▶ _Given request 1_
In the records, rewrite the part that opens with their first line and closes with the line containing "Screen dimensions: 1366x768 (839, 90)", putting "menu" in place of "dropdown" and keeping everything else the same.

▶ _Document passage_
::::::
PROJECT EULER SOLUTION # 55

Solution to problem number 55 of Project Euler.

Question # 55

If we take 47, reverse and add, 47 + 74 = 121, which is palindromic.
Not all numbers produce palindromes so quickly. For example,

349 + 943 = 1292,
1292 + 2921 = 4213
4213 + 3124 = 7337

That is, 349 took three iterations to arrive at a palindrome.
Although no one has proved it yet, it is thought that some numbers, like 196, never produce a palindrome. A number that never forms a palindrome through the reverse and add process is called a Lychrel number. Due to the theoretical nature of these numbers, and for the purpose of this problem, we shall assume that a number is Lychrel until proven otherwise. In addition you are given that for every number below ten-thousand, it will either (i) become a palindrome in less than fifty iterations, or, (ii) no one, with all the computing power that exists, has managed so far to map it to a palindrome. In fact, 10677 is the first number to be shown to require over fifty iterations before producing a palindrome: 4668731596684224866951378664 (53 iterations, 28-digits).
Surprisingly, there are palindromic numbers that are themselves Lychrel numbers; the first example is 4994.
How many Lychrel numbers are there below ten-thousand?
::::::
▶ _Source records_

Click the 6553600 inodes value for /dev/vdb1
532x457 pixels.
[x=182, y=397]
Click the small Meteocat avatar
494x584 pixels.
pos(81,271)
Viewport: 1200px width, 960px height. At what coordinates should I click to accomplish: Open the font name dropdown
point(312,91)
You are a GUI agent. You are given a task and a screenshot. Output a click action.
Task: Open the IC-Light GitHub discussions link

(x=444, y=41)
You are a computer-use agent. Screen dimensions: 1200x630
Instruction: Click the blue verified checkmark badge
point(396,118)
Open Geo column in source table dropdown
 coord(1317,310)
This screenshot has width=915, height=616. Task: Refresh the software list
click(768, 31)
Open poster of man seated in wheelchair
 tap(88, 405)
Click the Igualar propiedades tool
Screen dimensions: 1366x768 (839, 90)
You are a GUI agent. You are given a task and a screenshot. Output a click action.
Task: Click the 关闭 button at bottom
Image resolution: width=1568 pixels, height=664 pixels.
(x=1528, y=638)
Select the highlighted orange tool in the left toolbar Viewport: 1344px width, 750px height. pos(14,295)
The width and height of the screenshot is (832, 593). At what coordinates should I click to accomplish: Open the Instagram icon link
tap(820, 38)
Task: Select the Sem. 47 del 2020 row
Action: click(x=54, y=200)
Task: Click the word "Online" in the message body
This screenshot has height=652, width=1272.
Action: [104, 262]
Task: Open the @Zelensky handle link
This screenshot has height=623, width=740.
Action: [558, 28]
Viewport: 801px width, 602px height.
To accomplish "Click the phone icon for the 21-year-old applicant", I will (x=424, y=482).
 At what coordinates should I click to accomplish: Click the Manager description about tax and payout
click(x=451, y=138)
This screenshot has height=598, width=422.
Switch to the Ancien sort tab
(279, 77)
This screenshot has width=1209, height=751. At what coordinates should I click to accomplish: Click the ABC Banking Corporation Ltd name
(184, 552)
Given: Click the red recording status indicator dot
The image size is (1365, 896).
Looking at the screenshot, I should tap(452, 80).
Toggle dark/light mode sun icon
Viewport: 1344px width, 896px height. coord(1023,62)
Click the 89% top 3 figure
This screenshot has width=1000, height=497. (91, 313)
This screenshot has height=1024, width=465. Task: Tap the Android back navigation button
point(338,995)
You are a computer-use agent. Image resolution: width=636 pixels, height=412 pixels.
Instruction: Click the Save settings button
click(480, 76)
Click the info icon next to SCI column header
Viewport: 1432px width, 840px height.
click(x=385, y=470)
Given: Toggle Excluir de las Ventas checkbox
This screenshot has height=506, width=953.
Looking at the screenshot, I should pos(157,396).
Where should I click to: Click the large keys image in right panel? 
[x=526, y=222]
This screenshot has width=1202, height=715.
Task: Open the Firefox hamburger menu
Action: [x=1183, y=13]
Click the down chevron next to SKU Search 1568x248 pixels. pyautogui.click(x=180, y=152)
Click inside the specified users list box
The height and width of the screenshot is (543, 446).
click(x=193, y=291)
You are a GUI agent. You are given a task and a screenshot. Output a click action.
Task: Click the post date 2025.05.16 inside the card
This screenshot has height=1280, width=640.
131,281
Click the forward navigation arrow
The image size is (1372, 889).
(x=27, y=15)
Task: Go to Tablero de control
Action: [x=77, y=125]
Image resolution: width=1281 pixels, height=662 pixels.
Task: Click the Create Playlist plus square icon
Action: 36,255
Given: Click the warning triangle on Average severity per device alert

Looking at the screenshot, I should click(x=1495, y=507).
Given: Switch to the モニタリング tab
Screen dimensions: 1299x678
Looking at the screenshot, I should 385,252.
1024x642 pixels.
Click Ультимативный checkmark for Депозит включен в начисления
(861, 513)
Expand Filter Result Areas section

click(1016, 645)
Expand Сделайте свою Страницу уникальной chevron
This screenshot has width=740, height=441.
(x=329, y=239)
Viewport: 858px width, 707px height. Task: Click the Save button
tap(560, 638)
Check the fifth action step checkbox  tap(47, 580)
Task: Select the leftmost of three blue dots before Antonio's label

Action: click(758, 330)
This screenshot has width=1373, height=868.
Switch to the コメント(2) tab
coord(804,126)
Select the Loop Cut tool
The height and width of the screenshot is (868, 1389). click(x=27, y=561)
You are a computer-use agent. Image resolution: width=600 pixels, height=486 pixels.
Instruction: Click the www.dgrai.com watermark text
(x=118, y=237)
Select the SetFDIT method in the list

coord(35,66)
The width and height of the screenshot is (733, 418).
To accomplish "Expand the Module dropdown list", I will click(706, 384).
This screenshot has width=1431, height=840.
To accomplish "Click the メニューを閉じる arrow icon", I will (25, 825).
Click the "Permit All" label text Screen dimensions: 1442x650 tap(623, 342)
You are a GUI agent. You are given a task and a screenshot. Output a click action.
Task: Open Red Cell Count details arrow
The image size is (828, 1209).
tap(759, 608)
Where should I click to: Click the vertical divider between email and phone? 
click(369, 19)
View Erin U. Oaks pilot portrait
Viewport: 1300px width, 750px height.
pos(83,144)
::::::
▶ _Given request 2_
Write the next part of the passage on Lychrel numbers, starting right after its final sentence.

▶ _Exercise response 1_
Click the 6553600 inodes value for /dev/vdb1
532x457 pixels.
[x=182, y=397]
Click the small Meteocat avatar
494x584 pixels.
pos(81,271)
Viewport: 1200px width, 960px height. At what coordinates should I click to accomplish: Open the font name menu
point(312,91)
You are a GUI agent. You are given a task and a screenshot. Output a click action.
Task: Open the IC-Light GitHub discussions link

(x=444, y=41)
You are a computer-use agent. Screen dimensions: 1200x630
Instruction: Click the blue verified checkmark badge
point(396,118)
Open Geo column in source table menu
 coord(1317,310)
This screenshot has width=915, height=616. Task: Refresh the software list
click(768, 31)
Open poster of man seated in wheelchair
 tap(88, 405)
Click the Igualar propiedades tool
Screen dimensions: 1366x768 (839, 90)

▶ _Exercise response 2_
Solution # 55

/***************************************************************************************/

#include<stdio.h>

#include<time.h>

#include<conio.h>

#include<stdlib.h>

int isPalindrome(int*,int);

int*reverseArray(int*,int);

int*sumArray(int*,int*,int);

int*toArray(long);

int countDigits(long);

int isLychrel(long);

void main()

{

      

       int i,counter=0;

       for(i=2;i<10000;i++)

       {

              if(isLychrel(i))

              {

                     counter++;

                     //printf("%d\n",i);

              }

       }

       printf("\ncounter = %d\n",counter);

       printf("EXECUTION TIME = %f",clock()/(float)CLK_TCK);

       system("pause");

}

int isLychrel(long n)

{

       int counter=0,digits,i;

       int*arr,*rarr,*sum;

       digits=countDigits(n);

       arr=toArray(n);

       while(counter<=50)

       {

              counter++;

              rarr=reverseArray(arr,digits);

              sum=sumArray(arr,rarr,digits);

              if(sum[0]==0)

              {

                     for(i=0;i<digits;i++)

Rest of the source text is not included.